La mirada
Siempre se le fue a mi madre la mirada detrás de mí. Al principio me
hacía gracia, incluso provocaba mi sonrisa. Pasado un tiempo, cuando me hice
mayor, comenzó a molestarme. La sensación de ser espiado permanentemente es
insoportable. Parece como que te arrebataran un gajo
de tu personalidad tras cada alfilerazo visual. Tu intimidad
profunda padece.
Yo salía y entraba en casa con libertad externa, pero no interna. La
mirada de mi madre era siempre una pregunta y en muchas ocasiones una
acusación. Vivíamos con el silencio de los ojos en la boca, sin comentar apenas
las menudencias del día, sin confiarnos mutuamente las cuitas. Era imposible
mayor distancia entre personas tan próximas.
Ella se ocupaba completamente de mí, hacía la compra, limpiaba la casa,
me preparaba la comida, me lavaba la ropa… Seguramente pretendía también
controlar mis pensamientos, mis proyectos… las ilusiones de un hijo que
desconocía en su totalidad. Yo no podía dejarla de lado, sin embargo, primero
porque no podía, segundo porque no quería, y aún puedo añadir que ni quería ni
podía porque las circunstancias que me rodeaban me lo impedían. No tenía un
modo de vida propio, trabajaba a empellones, siempre en ocupaciones eventuales,
con seguridad nula en el futuro. Estaba obligado a vivir en casa a pesar de la
inhóspita presencia de mi madre. Pero aunque hubiera tenido suficiencia
económica, tampoco me hubiera ido. Un lazo interno, que no acierto a describir,
me ataba de tal manera que hubiera resultado imposible romperlo.
Todo empeoró el día en que se quedó sola.

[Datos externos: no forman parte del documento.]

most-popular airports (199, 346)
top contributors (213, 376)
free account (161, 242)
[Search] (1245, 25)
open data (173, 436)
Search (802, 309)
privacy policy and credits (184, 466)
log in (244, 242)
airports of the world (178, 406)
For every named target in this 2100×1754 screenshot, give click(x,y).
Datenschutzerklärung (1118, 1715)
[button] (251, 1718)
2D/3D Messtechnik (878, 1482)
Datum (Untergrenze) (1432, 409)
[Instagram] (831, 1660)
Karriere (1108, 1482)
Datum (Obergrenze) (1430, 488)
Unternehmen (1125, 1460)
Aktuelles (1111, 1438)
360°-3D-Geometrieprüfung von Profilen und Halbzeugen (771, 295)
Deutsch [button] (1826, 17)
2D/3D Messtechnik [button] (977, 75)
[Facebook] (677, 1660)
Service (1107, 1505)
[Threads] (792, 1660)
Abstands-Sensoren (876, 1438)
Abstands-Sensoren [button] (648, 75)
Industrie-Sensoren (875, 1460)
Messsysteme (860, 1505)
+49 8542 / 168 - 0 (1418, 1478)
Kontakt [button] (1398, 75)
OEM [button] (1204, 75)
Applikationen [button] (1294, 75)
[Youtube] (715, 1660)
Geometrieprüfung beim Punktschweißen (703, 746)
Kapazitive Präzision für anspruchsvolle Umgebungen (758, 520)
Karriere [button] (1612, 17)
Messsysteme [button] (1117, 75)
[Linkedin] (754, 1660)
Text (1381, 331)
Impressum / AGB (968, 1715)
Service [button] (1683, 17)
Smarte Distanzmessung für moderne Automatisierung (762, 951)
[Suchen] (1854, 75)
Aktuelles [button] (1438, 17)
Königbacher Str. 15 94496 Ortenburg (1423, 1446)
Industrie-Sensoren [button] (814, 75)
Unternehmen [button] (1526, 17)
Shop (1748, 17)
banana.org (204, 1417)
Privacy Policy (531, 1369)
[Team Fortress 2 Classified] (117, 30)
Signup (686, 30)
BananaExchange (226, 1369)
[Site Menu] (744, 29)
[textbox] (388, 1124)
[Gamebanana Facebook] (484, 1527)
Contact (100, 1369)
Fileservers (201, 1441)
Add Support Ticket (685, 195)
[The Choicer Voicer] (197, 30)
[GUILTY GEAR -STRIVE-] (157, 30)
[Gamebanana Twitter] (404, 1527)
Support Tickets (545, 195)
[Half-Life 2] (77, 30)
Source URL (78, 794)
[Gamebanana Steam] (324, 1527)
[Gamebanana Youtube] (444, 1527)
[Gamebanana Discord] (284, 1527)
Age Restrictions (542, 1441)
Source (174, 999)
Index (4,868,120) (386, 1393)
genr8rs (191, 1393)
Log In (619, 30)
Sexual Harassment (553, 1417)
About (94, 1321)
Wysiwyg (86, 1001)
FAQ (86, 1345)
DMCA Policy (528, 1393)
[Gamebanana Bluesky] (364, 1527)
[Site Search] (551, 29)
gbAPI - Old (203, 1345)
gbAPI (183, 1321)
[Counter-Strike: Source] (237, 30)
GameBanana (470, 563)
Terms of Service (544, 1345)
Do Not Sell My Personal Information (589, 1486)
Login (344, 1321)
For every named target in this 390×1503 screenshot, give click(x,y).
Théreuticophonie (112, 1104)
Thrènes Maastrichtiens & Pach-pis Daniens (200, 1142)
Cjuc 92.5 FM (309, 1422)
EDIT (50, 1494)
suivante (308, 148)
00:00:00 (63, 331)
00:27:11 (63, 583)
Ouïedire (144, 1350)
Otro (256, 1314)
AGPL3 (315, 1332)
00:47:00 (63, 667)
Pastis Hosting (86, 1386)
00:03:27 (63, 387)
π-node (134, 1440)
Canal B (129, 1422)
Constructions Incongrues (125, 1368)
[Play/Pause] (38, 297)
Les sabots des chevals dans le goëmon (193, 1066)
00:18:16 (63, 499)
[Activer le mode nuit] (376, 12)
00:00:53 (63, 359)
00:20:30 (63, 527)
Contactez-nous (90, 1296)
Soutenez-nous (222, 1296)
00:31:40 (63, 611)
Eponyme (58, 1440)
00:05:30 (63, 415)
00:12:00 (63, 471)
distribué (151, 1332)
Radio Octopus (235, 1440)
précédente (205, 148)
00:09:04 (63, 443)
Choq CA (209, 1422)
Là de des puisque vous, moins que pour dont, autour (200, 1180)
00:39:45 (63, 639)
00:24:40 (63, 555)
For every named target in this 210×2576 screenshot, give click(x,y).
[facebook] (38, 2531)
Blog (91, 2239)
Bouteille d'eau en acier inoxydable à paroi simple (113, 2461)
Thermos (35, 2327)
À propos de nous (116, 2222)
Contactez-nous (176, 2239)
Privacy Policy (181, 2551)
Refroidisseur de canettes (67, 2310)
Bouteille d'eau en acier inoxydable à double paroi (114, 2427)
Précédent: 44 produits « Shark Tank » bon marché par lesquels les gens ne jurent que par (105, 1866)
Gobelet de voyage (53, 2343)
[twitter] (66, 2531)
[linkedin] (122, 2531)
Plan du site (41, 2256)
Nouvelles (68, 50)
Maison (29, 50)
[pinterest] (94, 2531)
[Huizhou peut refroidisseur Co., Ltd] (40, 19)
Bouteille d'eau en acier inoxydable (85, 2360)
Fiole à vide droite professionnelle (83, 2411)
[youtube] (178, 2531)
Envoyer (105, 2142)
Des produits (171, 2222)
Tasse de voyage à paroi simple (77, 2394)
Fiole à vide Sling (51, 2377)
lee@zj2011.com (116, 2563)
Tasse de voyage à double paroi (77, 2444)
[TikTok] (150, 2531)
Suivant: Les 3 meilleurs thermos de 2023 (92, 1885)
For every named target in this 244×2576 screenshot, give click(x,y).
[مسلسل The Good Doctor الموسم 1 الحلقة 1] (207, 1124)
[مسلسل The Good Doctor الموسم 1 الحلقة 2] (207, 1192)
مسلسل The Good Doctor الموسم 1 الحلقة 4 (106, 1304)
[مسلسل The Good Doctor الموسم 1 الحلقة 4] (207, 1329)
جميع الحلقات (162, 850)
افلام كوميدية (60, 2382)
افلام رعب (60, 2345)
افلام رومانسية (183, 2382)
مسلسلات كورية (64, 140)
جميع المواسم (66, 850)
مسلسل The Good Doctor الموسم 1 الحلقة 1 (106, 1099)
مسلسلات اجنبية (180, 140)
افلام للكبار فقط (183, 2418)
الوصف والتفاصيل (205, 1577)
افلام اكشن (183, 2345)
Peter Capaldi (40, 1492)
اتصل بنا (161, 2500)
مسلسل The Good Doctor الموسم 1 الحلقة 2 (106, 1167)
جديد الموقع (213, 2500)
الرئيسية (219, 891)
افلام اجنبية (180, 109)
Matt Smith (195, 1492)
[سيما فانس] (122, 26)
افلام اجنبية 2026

Mi padre nos había abandonado intempestivamente, sin un aviso, sin
una explicación verbal o escrita. Oí versiones y opiniones. Hubo quien dijo que
se había hartado de la tensión familiar. La familia es un refugio, salvo cuando
el combate está dentro. Otros hablaron de su fuga con una rubia. ¿Acaso no hay
mujeres fatales de cabello negro? También se apuntó a deudas secretas que no
podía afrontar.
La precariedad económica en que vivíamos se
incrementó. Llegamos a comer mal, elementalmente, pan y leche para mí, pan y
vino para ella. Leche caducada y vino a granel, pan viejo, alguna fruta desvaída
por la madurez y algunos pedazos de carne desbaratada. Mi salario ocasional conseguía
a veces pasteles a punto de avinagrarse: mi madre, entonces, se empapuzaba.
La realidad se transmutó poco a poco en
recuerdo. El pasado resucitó, pero en un cuerpo equivocado. Nunca he sabido si
las cosas que dice nacen de sus ojos o de su mente lejana. Daría lo que fuera
porque ella volviese a mirarme a los ojos, a seguir mis pasos, a preguntar lo
que hago… en lugar de llamarme constantemente con el nombre de mi padre.